Exercise: Count how many of the lines below contain the string "screenshot", where case must match, and give only that number.

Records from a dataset
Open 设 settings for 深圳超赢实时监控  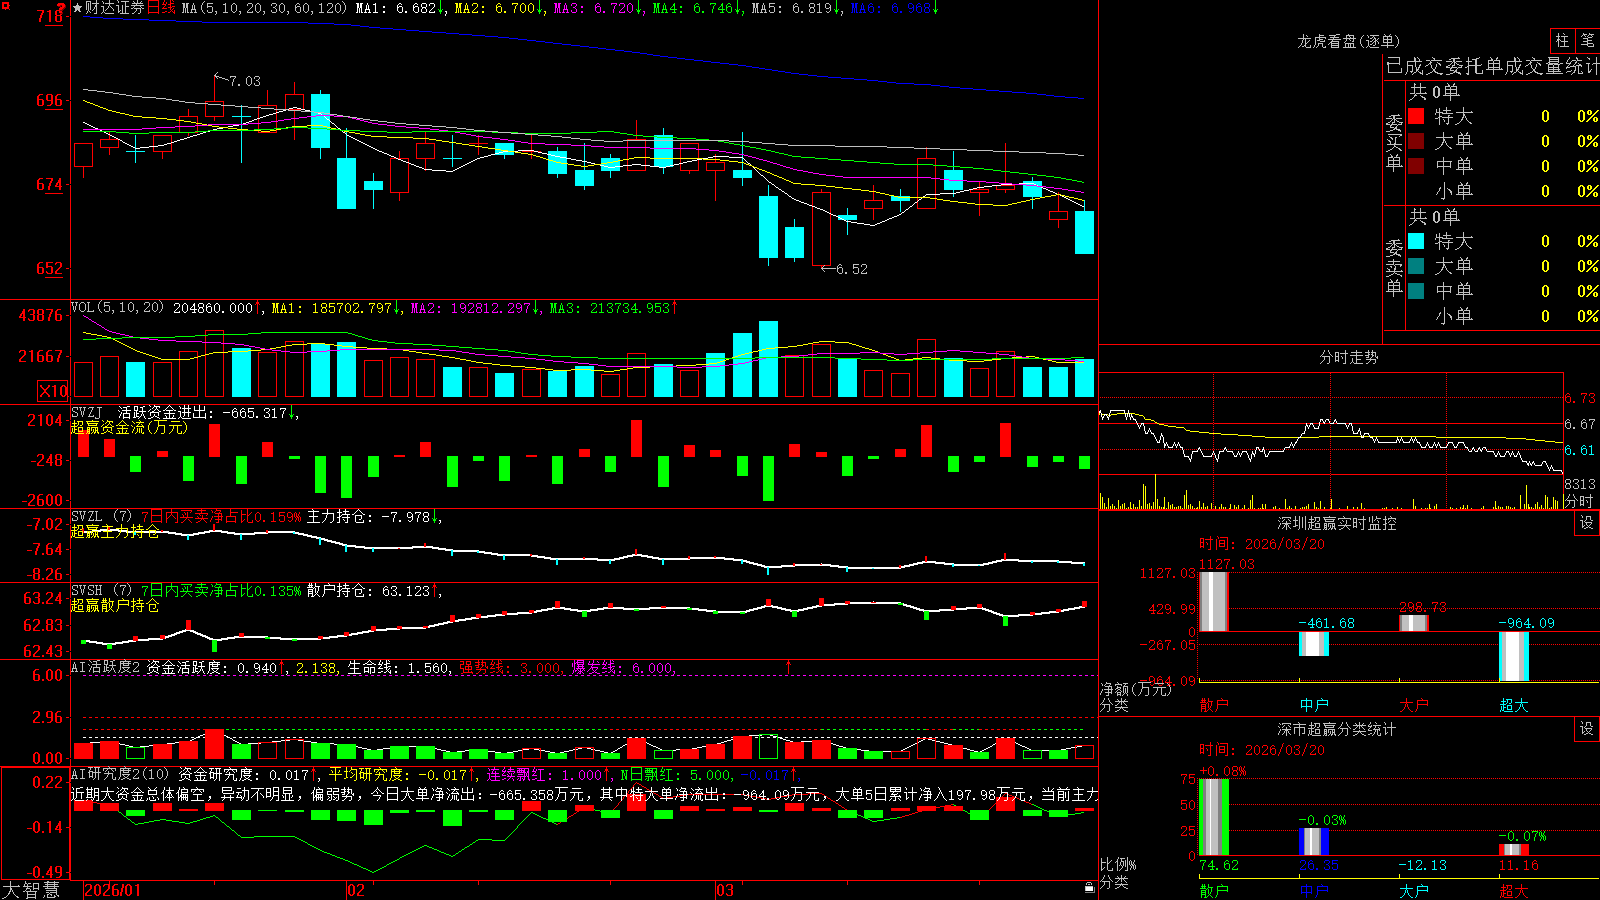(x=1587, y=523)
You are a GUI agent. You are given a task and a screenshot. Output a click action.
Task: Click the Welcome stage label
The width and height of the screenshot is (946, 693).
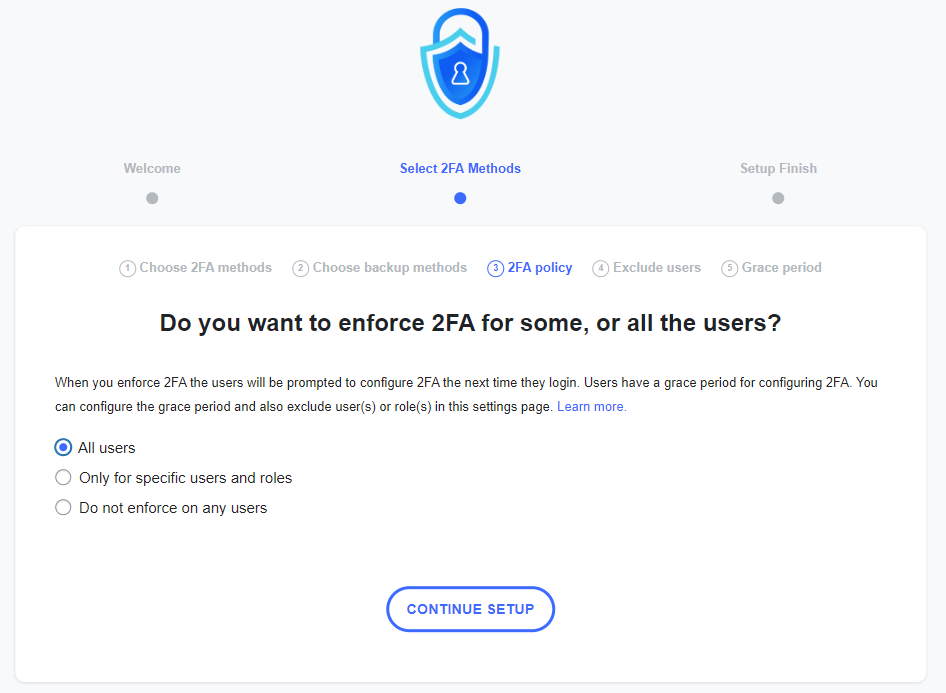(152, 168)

Written answer: 2